[TASK GOAL] Reproduce verbatim the rows starting at the line that contains "The height and width of the screenshot is (455, 946)." and ending at the line that contains "Action: (x=781, y=13)", both included.

[EXTRACTED DATA]
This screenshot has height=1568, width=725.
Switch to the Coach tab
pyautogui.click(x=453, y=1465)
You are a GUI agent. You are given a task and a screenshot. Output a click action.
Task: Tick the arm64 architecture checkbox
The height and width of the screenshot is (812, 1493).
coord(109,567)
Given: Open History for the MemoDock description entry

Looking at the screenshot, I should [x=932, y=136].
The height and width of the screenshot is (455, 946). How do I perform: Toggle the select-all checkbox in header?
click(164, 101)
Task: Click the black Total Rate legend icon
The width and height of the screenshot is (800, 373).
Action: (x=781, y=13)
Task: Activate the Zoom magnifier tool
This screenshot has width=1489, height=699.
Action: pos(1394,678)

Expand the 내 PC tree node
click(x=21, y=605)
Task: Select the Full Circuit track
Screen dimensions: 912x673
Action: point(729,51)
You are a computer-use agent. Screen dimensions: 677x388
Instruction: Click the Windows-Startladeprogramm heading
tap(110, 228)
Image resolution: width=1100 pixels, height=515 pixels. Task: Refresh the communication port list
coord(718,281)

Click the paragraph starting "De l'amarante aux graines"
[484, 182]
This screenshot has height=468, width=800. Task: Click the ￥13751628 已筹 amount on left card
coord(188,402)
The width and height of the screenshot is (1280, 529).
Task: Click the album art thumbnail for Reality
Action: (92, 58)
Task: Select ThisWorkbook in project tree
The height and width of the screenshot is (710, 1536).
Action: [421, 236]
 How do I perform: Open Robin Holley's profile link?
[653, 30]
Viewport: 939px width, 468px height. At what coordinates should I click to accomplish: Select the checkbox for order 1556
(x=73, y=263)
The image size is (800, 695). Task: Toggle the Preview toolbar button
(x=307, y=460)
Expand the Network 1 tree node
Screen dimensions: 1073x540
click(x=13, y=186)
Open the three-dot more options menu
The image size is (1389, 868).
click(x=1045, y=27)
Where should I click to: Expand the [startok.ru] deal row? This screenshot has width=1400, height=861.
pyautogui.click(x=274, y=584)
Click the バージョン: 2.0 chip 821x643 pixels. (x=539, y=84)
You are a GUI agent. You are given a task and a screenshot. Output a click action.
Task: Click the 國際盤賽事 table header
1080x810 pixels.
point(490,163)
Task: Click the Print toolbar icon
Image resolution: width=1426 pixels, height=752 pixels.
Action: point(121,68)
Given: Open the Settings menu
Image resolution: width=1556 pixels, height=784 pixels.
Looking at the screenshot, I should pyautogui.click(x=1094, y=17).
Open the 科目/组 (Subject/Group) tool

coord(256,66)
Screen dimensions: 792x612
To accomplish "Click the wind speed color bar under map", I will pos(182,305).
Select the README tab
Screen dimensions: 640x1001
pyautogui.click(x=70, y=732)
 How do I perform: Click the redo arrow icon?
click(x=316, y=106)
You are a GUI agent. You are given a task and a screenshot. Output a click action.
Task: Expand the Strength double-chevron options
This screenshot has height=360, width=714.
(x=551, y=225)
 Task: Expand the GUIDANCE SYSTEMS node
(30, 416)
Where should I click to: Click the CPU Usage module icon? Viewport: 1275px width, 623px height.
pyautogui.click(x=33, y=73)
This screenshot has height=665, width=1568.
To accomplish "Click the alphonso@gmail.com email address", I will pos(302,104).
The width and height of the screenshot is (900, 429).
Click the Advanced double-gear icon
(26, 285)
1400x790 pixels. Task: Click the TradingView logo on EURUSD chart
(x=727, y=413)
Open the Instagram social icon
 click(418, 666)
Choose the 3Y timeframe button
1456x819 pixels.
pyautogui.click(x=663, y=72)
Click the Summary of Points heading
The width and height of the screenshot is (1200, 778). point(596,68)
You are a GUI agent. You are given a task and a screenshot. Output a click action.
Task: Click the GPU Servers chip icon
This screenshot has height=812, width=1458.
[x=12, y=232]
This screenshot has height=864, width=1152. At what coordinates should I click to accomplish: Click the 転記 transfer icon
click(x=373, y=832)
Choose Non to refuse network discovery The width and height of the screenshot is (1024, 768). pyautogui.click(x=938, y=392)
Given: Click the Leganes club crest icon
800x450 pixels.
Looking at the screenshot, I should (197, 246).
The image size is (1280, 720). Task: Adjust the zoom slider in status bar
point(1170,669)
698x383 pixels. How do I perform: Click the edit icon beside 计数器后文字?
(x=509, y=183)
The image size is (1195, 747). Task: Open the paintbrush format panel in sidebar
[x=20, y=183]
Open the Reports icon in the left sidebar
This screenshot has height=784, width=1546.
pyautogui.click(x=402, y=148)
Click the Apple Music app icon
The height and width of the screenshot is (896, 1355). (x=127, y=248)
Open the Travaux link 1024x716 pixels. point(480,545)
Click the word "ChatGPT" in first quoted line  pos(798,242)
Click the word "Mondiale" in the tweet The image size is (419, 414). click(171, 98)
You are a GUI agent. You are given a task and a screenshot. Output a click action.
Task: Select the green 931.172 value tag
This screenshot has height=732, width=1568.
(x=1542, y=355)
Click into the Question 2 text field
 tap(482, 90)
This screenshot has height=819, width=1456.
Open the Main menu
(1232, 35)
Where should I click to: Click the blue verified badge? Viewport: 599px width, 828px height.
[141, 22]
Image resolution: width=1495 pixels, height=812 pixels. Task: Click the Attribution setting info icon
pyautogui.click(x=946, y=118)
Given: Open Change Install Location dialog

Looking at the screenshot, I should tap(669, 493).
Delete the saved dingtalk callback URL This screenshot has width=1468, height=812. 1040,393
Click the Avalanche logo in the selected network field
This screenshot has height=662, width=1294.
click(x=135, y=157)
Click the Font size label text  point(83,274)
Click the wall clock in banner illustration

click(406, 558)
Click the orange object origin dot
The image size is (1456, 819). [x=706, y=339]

[SOLUTION]
The height and width of the screenshot is (455, 946). How do I perform: Toggle the select-all checkbox in header?
click(164, 101)
Task: Click the black Total Rate legend icon
The width and height of the screenshot is (800, 373).
Action: (x=781, y=13)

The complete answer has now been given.